Breast Cancer Awareness Month & Dr. Mary Flynn’s Presentation for the Advanced Course at UC Davis Olive Center

Pink Ribbon Diet

  • Mary M. Flynn, PhD, RD, LDN.
  • Associate Professor of Medicine, Clinical, Brown University
  • Research Dietitian, The Miriam Hospital.
  • Founder of “The Olive Oil Health Initiative of The Miriam Hospital at Brown University“

People raised on diets that daily include extra virgin olive oil (EVOO) have lower rates of most chronic diseases, such as less heart disease, cancers, arthritis, and type 2 diabetes. EVOO has been shown to decrease a number of risk factors for chronic diseases. Some of the risk factors improved with olive oil are:

Oxidation. Excessive oxidation increases the risk of heart disease, cancer, and general aging. Oxidation is encouraged with the main type of fat found in vegetable oils (polyunsaturated fat). EVOO is rich in monounsaturated fat, which does not oxidize. EVOO also contains a number of phenols that are antioxidants, which lower oxidation. EVOO with a high phenolic content has been shown to decrease LDL oxidation (1), which lowers the risk of heart disease. Oxidation of DNA can initiate cancers and EVOO with a high phenolic content will decrease DNA oxidation (2).

Blood levels of fasting insulin and glucose. Higher blood levels of both insulin and glucose have been related to an increased risk of heart disease and several cancers. Two tablespoons of EVOO a day was shown to decrease blood levels of glucose and insulin (3). Besides decreasing your risk of heart disease and cancer, EVOO would also improve blood glucose control for diabetics.

Blood pressure. Two to 3 tablespoons of EVOO a day has been shown to lower blood pressure (4). EVOO with a higher phenol content lower systolic blood pressure in men compared to a lower phenol content oil (5).

Inflammation. High levels of inflammation (measured in the blood) that occur with a disease, like heart disease or cancer, have been related to a less favorable outcome. Oleocanthal, found in some EVoo and is responsible for the “burning” sensation when swallowed, is a natural anti-inflammatory agent (6). It works like ibuprofen does to limit the production of inflammatory compounds in the body.

Blood coagulation. blood that is too clotty will increase your risk of heart disease and cerebral vascular accidents (strokes). EVoo high in phenols has been shown to decrease blood from clotting (7).

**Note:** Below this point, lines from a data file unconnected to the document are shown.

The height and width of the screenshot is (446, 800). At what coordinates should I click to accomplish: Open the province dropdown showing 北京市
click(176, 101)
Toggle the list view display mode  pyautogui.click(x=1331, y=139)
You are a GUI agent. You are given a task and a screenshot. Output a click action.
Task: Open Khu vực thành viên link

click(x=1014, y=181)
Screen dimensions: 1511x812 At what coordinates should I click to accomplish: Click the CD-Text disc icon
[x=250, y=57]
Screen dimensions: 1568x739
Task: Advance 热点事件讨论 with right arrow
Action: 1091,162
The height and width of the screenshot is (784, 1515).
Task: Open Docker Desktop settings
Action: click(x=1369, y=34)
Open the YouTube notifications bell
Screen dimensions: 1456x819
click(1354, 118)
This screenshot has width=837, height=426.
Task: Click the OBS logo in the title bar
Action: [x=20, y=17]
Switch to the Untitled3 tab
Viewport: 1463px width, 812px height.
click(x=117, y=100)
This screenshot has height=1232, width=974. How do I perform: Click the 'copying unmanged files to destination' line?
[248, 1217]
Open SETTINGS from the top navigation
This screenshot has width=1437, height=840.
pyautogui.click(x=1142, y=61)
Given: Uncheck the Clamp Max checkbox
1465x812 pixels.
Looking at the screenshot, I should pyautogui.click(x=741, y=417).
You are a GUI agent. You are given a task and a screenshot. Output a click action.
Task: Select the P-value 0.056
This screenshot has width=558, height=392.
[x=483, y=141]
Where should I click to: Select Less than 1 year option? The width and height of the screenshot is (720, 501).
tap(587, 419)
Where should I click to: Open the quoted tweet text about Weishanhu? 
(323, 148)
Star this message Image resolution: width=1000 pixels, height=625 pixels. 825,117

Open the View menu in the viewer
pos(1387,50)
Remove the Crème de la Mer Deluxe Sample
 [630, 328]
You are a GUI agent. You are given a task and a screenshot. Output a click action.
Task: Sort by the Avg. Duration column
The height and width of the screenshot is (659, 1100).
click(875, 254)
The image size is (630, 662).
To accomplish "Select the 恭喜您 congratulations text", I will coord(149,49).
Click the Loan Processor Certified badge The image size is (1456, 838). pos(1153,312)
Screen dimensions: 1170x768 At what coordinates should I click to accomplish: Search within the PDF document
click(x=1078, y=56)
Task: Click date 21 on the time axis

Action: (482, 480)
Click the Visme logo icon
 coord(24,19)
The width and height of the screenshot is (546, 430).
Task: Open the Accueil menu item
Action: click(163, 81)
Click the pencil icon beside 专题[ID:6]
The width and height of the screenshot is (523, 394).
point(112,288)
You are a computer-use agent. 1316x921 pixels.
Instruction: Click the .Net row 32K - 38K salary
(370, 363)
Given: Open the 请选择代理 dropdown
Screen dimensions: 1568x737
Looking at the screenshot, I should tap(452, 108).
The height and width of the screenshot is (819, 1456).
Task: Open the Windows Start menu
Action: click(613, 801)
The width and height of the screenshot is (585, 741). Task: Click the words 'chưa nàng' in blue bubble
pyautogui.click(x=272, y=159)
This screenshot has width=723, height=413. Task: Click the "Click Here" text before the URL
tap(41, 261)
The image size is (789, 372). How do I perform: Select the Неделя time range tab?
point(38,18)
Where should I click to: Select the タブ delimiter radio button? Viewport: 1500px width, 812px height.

Body weight. I have found that people express concern that “olive oil is a fat”, when I recommend that they use more EVOO. However, patients who use EVOO as part of a weight loss program lose weight better than on a low-fat diet (8). Studies have hown that people who use EVOO as their main diet fat also tend to have a lower body weight (9) and gain less weight over time (10). A meal that contains fat leads to satiety, meaning you are satisfied from eating the meal so you stop eating; it also means that it will take longer for you to get hungry for your next meal.

The health benefits of EVOO start at about 2 tablespoons a day and many studies show that the benefits increase with higher intakes. I recommend that EVOO is used mainly to prepare vegetables using 1 tablespoon of EVoo per cup of vegetables.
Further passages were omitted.